What needs to be done. From the line with "Task: Click the question mark Help icon" through the line with "Viewport: 794px width, 559px height.", inclusive, return each line of the data below exactly and leave the rest out.

Available data.
+--

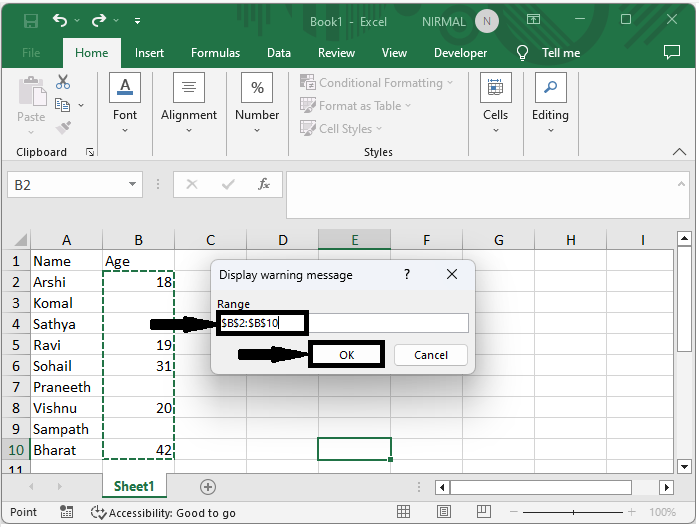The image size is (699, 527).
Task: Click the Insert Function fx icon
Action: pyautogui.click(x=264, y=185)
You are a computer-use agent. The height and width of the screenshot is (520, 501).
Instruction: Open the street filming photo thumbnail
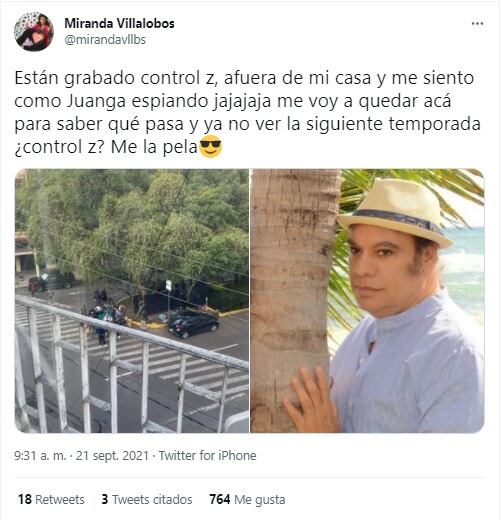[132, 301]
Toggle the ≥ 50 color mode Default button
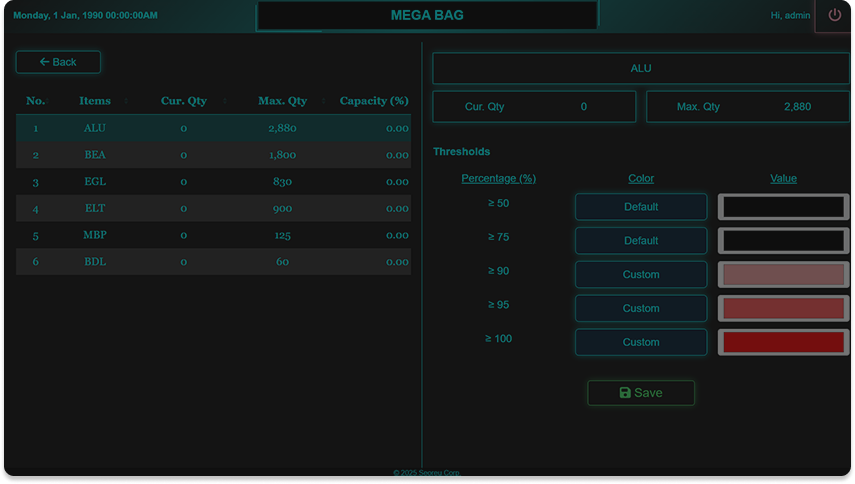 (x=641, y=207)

+--

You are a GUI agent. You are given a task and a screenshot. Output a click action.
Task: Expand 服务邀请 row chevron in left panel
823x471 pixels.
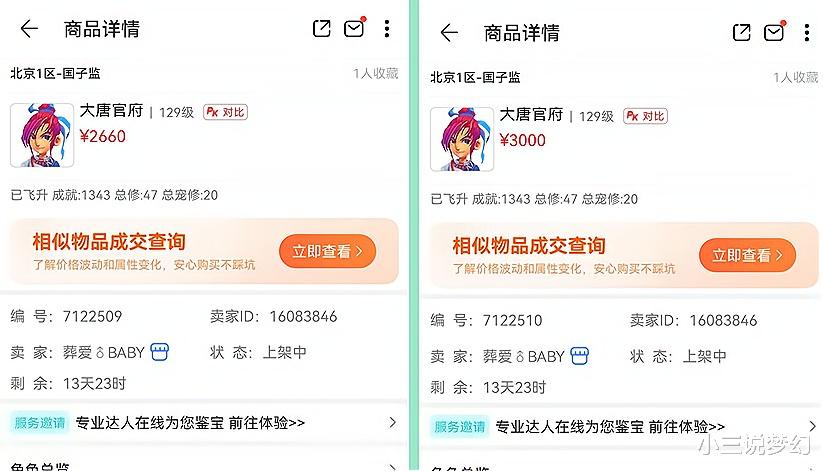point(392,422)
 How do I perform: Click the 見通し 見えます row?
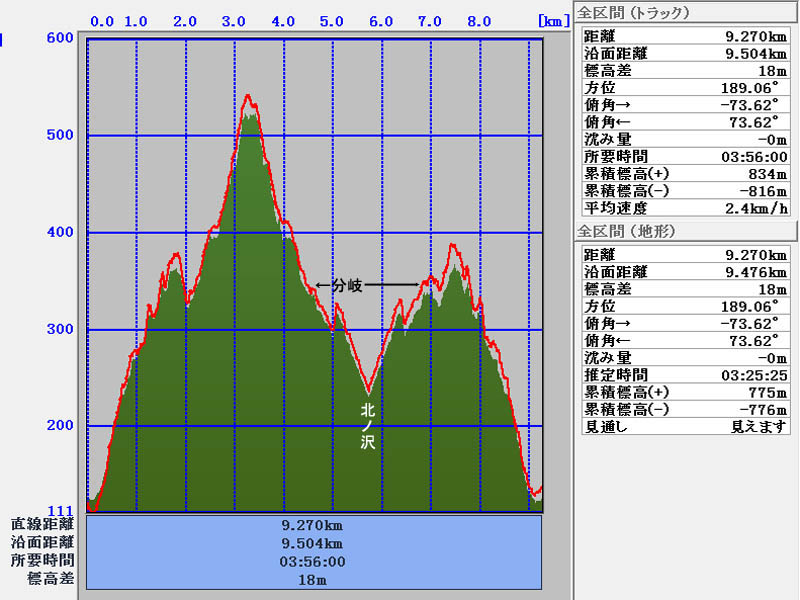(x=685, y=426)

+--

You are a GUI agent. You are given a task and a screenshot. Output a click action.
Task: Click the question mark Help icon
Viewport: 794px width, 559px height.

+--

Exercise result.
Task: Click the question mark Help icon
Viewport: 794px width, 559px height.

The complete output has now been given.